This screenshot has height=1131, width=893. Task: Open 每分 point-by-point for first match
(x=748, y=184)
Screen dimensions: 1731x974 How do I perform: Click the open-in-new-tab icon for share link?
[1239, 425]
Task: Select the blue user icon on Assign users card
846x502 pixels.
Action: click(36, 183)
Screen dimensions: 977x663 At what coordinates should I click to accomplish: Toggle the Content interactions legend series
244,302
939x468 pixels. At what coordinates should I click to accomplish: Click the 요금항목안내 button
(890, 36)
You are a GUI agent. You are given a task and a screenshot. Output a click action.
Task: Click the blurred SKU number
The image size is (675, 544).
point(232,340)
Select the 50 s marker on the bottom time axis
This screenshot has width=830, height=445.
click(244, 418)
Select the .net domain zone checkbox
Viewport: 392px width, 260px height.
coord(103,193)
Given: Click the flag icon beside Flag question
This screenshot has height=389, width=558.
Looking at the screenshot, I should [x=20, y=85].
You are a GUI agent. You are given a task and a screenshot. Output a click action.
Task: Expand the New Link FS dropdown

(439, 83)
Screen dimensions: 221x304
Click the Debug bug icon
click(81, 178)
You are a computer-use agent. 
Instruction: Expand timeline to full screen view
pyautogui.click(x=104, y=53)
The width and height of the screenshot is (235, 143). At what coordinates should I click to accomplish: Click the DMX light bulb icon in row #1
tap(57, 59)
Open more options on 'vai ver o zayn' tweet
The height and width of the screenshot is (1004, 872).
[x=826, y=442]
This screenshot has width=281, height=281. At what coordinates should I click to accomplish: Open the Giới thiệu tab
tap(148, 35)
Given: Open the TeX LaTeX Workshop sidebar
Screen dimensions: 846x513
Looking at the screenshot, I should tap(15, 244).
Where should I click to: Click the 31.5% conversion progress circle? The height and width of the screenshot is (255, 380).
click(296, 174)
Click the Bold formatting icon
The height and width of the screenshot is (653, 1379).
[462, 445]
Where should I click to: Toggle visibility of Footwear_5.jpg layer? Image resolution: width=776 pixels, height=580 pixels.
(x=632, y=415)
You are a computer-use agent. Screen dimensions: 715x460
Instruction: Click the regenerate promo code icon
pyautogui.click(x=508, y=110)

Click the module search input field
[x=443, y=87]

Written task
Please copy out everything from the line containing "Given: Open the TeX LaTeX Workshop sidebar" down to the final line of the rows above, character for character.

Task response
Given: Open the TeX LaTeX Workshop sidebar
Screen dimensions: 846x513
Looking at the screenshot, I should tap(15, 244).
Where should I click to: Click the 31.5% conversion progress circle? The height and width of the screenshot is (255, 380).
click(296, 174)
Click the Bold formatting icon
The height and width of the screenshot is (653, 1379).
[462, 445]
Where should I click to: Toggle visibility of Footwear_5.jpg layer? Image resolution: width=776 pixels, height=580 pixels.
(x=632, y=415)
You are a computer-use agent. Screen dimensions: 715x460
Instruction: Click the regenerate promo code icon
pyautogui.click(x=508, y=110)

Click the module search input field
[x=443, y=87]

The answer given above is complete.